Configure a data export to BigQuery in a self-managed Google Cloud project

During onboarding, your Google SecOps representative helps you connect your Google SecOps instance to a Google-owned project. Google sets up permissions in the project to grant access to the Google SecOps APIs so that Google SecOps can read and write data to the BigQuery instance that is enabled in the Google-owned project.

You no longer need a Google SecOps project that is provided by Google. You can now use a project that is owned and managed by you so that you have complete control over the data that is stored in the project. As this project is not owned by Google, you can set up IAM permissions on your own without depending on Google to do it for you. This change applies to both new and existing customers.

Google SecOps exports the following categories of data to your BigQuery project:

  • udm_events: data about UDM events.
  • udm_events_aggregates: aggregated data that is summarized by each hour of normalized events.
  • entity_graph: data about UDM entities.
  • rule_detections: detections that are returned by rules run in Google SecOps.
  • ioc_matches: IOC matches that are found against UDM events.

Retention period

If you are an existing customer and you enable this feature, the BigQuery data that has been exported to your Google-managed project stays in the respective project for the specified retention period.

The retention period begins from the date of the earliest data export:

  • If old project data exists: The retention period starts from the earliest export date in the old project.
  • If old project data is deleted: The retention period starts from the earliest export date in the new project.

By default, your data is automatically deleted after the default retention period as per the contract with Google SecOps is over. Google SecOps deletes the data between 0 and 12 hours after the retention period expires. If you want to keep your data for longer, contact your Google SecOps representative to set up infinite retention. Infinite retention means that Google does not clean up your data. Your data is stored in your project until you decide to delete it.

If you are an existing customer, your data from the existing Google-managed project is not migrated to the self-managed project. Because data isn't migrated, your data is located in two separate projects. To query the data across a time range that includes the self-managed project activation date, you need to complete one of the following actions:

  • Use a single query that joins data across both projects.
  • Run two separate queries on the respective projects, one for data before the self-managed project activation date and one for data after. When the retention period for your Google-managed project expires, that data is deleted. You can only query data that is within your Google Cloud project after that point.

Permissions required to export data

To access your BigQuery data, run your queries within BigQuery itself. Assign the following IAM roles to any user that needs access:

Initiate BigQuery data export to your self-managed project

  1. Create a Google Cloud project where you want your data to be exported. For more information, see Configure a Google Cloud project for Google SecOps.

  2. Contact your Google SecOps representative to enable the export and help you select categories of data to export.

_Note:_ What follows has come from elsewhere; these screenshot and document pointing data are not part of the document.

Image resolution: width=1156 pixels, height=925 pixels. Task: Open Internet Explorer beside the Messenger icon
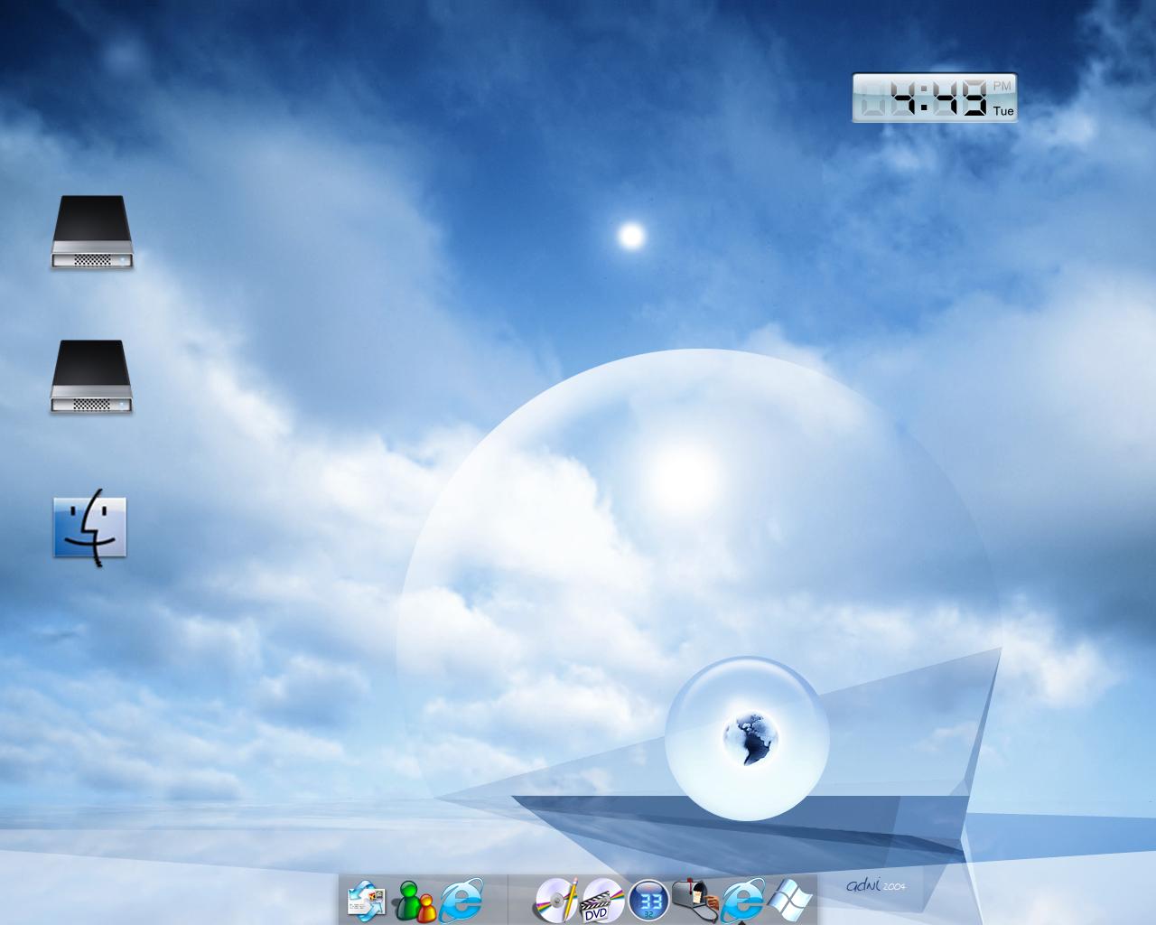coord(462,901)
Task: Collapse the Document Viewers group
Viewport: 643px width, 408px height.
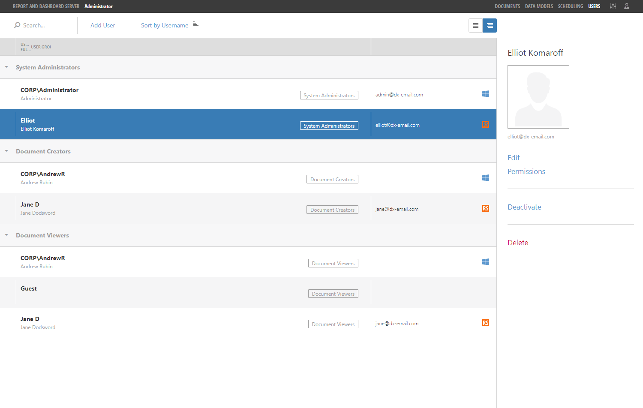Action: click(x=6, y=235)
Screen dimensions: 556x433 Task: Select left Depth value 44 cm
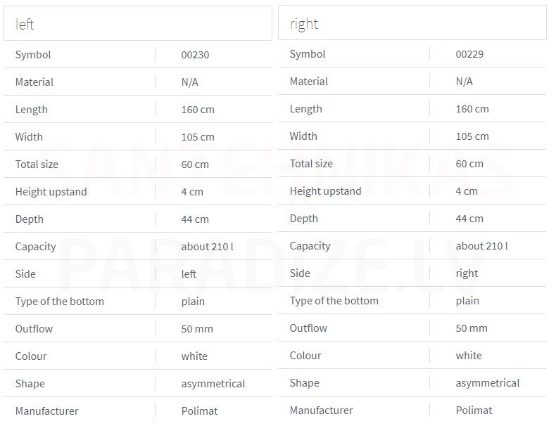[195, 219]
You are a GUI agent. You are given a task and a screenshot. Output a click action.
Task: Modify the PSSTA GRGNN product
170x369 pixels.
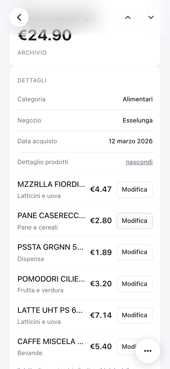click(134, 252)

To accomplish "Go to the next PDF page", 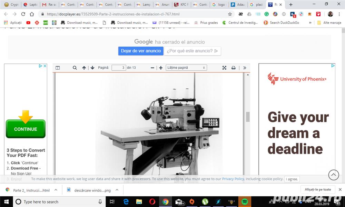I will click(92, 68).
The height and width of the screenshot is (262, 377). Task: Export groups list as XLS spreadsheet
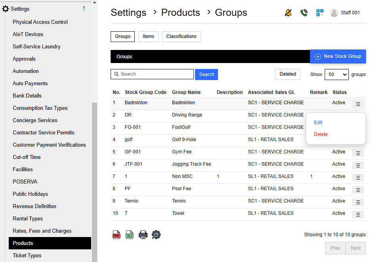130,235
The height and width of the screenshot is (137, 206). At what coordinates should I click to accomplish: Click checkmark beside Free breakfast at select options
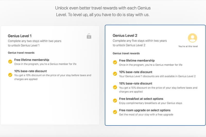tap(115, 101)
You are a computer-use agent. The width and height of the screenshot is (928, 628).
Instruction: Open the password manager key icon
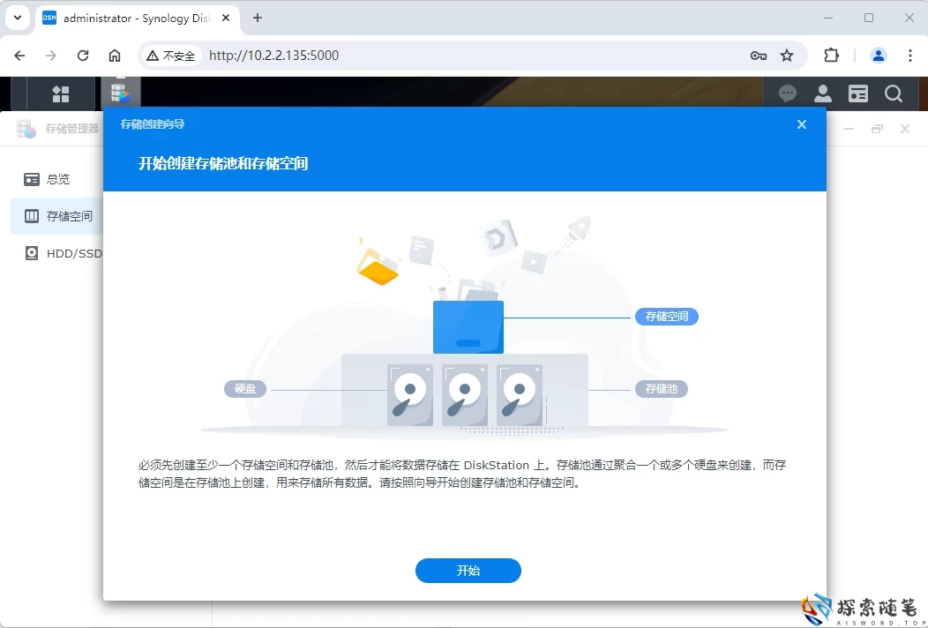tap(759, 55)
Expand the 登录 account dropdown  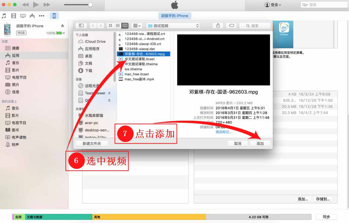coord(273,5)
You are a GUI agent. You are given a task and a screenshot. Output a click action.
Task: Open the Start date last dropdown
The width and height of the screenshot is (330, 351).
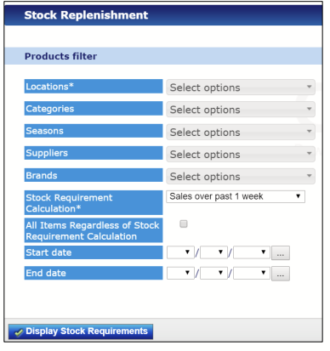pyautogui.click(x=252, y=252)
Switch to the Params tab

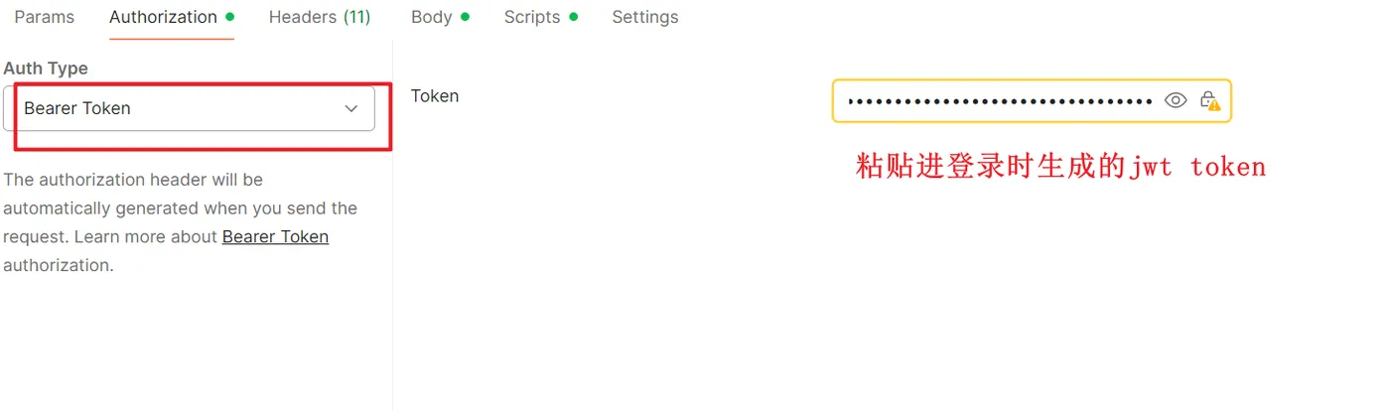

  3. Link your self-managed project to your Google SecOps instance to establish a connection between Google SecOps and your self-managed project. For more information, see Link Google Security Operations to Google Cloud services. After the Google SecOps representative enables the export for the data that you have selected, the data export process begins.

  4. To validate that the data is exported to your self-managed project, check the tables under the datalake dataset in BigQuery.

You can write ad-hoc queries against Google SecOps data stored in BigQuery tables. You can also create more advanced analytics using other third-party tools that integrate with BigQuery.

All the resources created in the your self-managed Google Cloud project to enable exports including Cloud Storage bucket and BigQuery tables are in the same region as Google SecOps.

If you get an error like Unrecognized name: <field_name> at [<some_number>:<some_number>] when querying BigQuery, it means the field you are trying to access is not in your dataset. This error happens because your schema is dynamically generated during the export process.